## Task prompt
The answer must be every line of the records below that contains the word "computer".

── Records shown

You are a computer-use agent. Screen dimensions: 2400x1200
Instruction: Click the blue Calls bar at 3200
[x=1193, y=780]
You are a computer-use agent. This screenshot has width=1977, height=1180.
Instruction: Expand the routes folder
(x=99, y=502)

────
── Records shown

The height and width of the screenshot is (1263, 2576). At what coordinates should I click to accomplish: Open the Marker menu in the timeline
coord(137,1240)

────

## Exercise output
You are a computer-use agent. Screen dimensions: 2400x1200
You are a computer-use agent. This screenshot has width=1977, height=1180.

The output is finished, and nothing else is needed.